Classification of types of social norms

1. a) political- rules of behavior that regulate relations between nations, classes, social groups, aimed at conquering, retaining and using state power. These include legal norms, programs of political parties, etc.;

b) cultural norms, or ethical standards– rules of behavior concerning the external manifestation of attitude towards people (form of address, clothing, manners, etc.);

V) aesthetic standards– rules of behavior regulating attitudes towards the beautiful, the mediocre, the ugly;

G) organizational norms determine the structure, procedure for the formation and activities of government bodies and public organizations (for example, charters of public organizations).

2. a) Moral standards- rules of behavior that are derived from people’s ideas about good and evil, about justice and injustice, about good and bad, are protected by the power of public opinion and internal conviction. Violators are subject to social sanctions: moral condemnation, expulsion of the offender from the community, and others.

b) Norms of customs- rules of behavior that have become a habit as a result of their repeated repetition. Moral customs are called morals. A variety of customs are considered traditions which express people’s desire to preserve certain ideas, values, useful forms behavior. Another type of custom is rituals regulating the behavior of people in the everyday, family and religious spheres.

V) Corporate standards– rules of behavior created in organized communities, applicable to its members and aimed at ensuring the organization and functioning of this community (trade unions, political parties, clubs of various kinds, etc.). Corporate standards are enshrined in relevant documents (charter, program, etc.), i.e. they have written form expressions. Their implementation is ensured by the internal conviction of the members of these organizations, as well as by the public associations themselves.

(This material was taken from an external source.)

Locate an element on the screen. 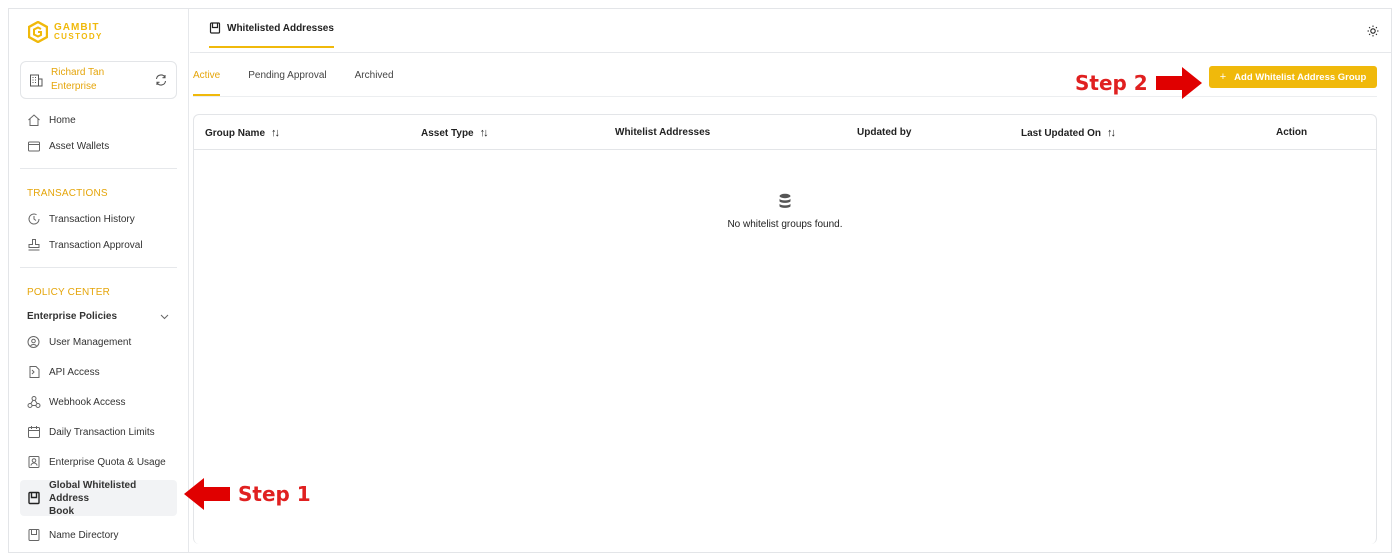  sidebar-item-label: Asset Wallets is located at coordinates (80, 146).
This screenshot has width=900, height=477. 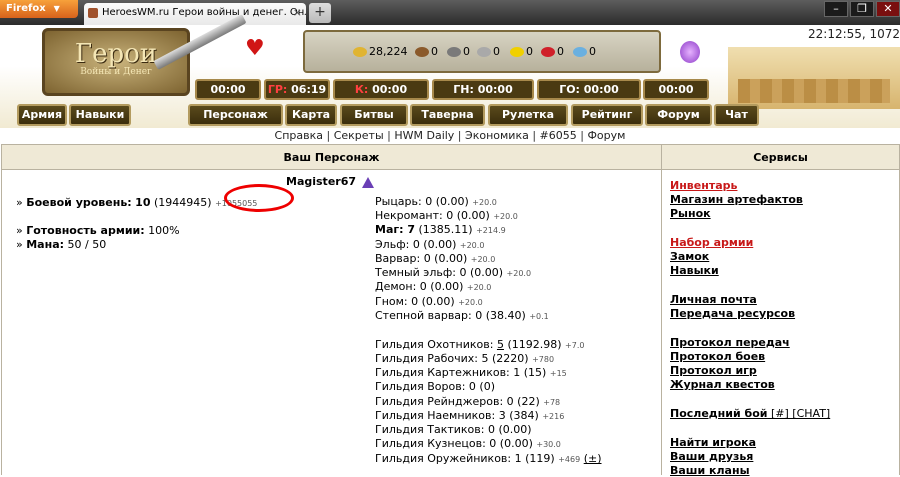 I want to click on guild-level: 1, so click(x=518, y=458).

G) Religious norms- rules of conduct contained in various holy books or established by the church. Security and protection from violations of religious norms is carried out by the believers themselves and the activities of the church.

d) Political norms– norms established by various political organizations. The implementation of such norms is ensured by the internal beliefs of people included in these organizations, or by the fear of being excluded from them.

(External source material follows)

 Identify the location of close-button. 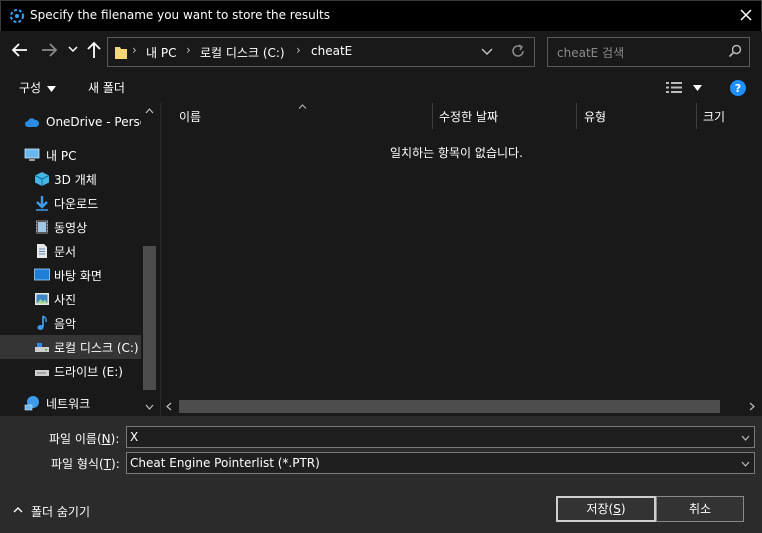
(746, 15).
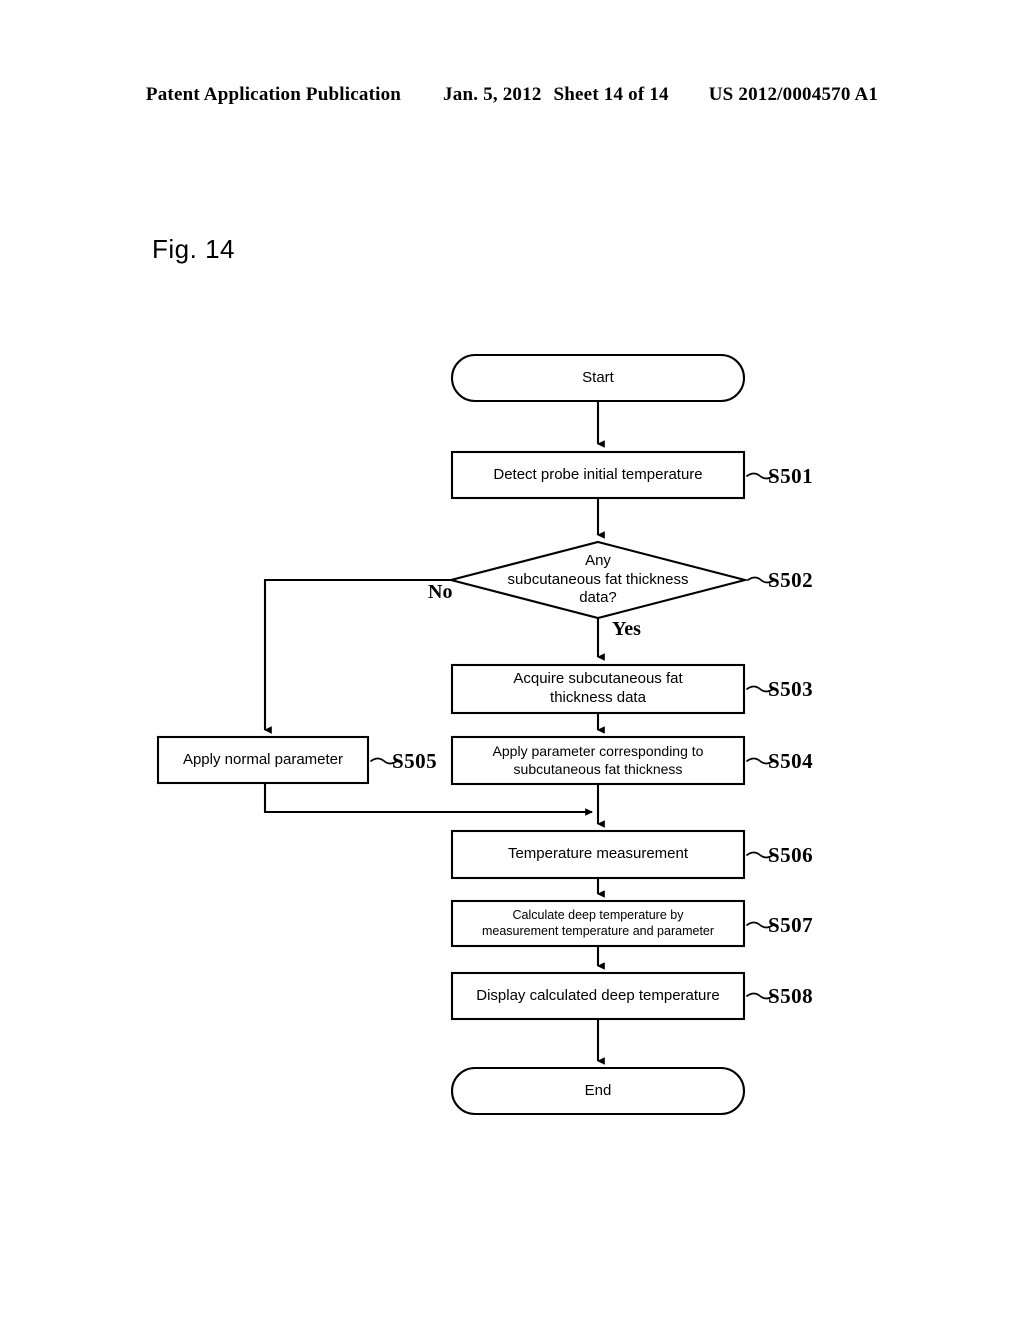 Image resolution: width=1024 pixels, height=1320 pixels. Describe the element at coordinates (598, 475) in the screenshot. I see `node-s501-shape` at that location.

e) Legal standards- formally defined rules of conduct established or sanctioned by the state, the implementation of which is ensured by the authority and coercive power of the state.

3. Norms-expectations(outline the framework of socially approved behavior) and norms and rules(define the boundaries of acceptable behavior and define types of unacceptable behavior).

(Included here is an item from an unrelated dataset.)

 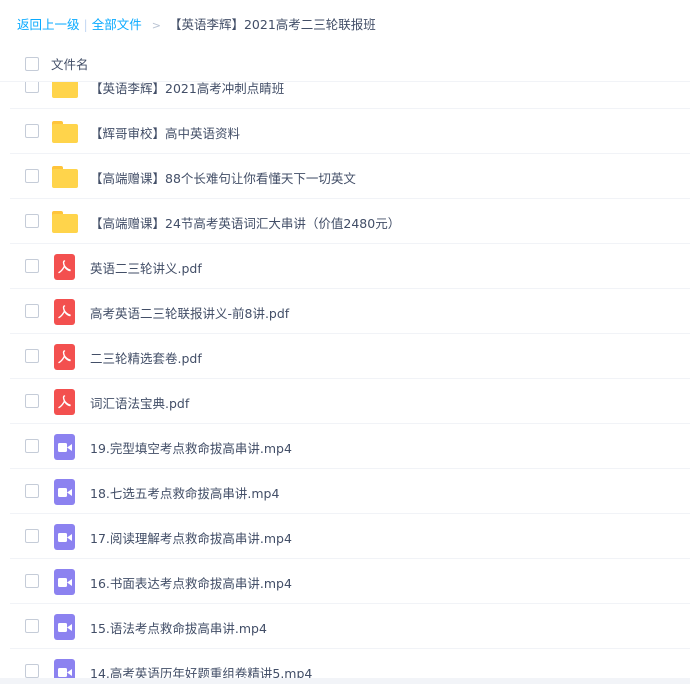 What do you see at coordinates (184, 492) in the screenshot?
I see `file-name: 18.七选五考点救命拔高串讲.mp4` at bounding box center [184, 492].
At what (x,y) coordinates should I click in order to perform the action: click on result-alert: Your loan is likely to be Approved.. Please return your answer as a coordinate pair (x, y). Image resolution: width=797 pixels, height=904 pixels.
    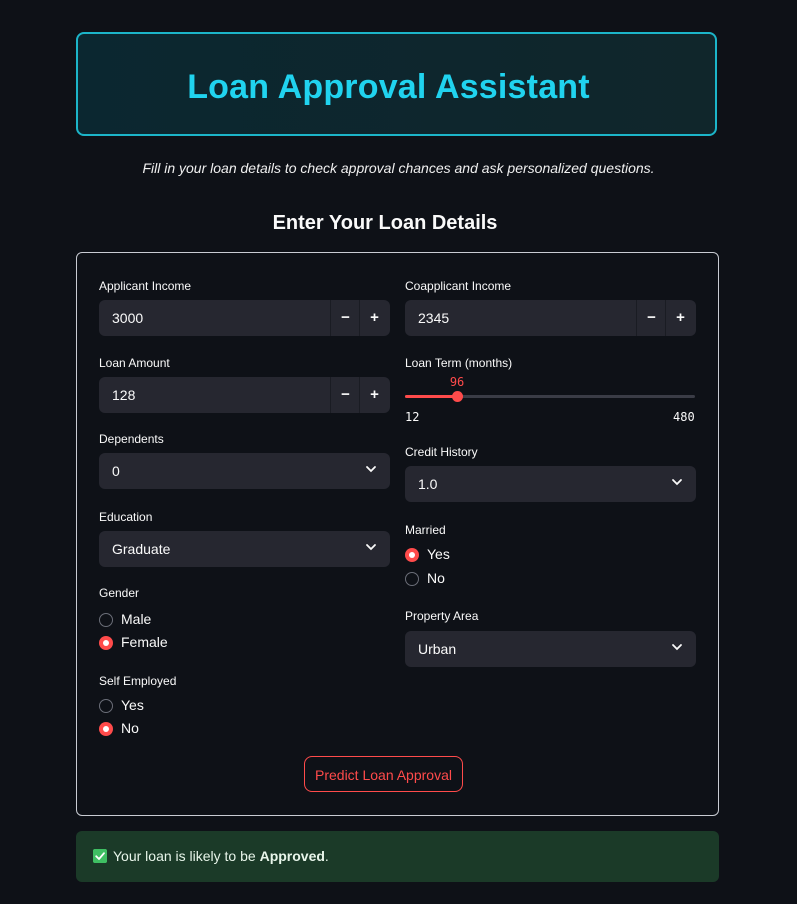
    Looking at the image, I should click on (398, 856).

Functions of social norms: promote social integration; serve as unique standards of behavior; contribute to the control of deviant behavior; ensure the stability of society.

General features of social norms:

– represent rules of conduct of a general nature, that is, they are designed for repeated use and operate continuously over time in relation to a personally indefinite number of persons;

– characterized by such features as procedurality (the presence of a detailed regulated order (procedure) for their implementation), authorization (reflects the fact that each type of social norms has a specific mechanism for implementing their requirements);

– determine the boundaries of acceptable behavior of people in relation to the specific conditions of their life.

Social norms exist in the form of stereotypes (standards of behavior); the dominant system is manifested in real behavior social values- the most general ideas about the desired type of society, the goals that people should strive for, and the methods of achieving them. The most important function of social values- play the role of selection criteria from alternative courses of action.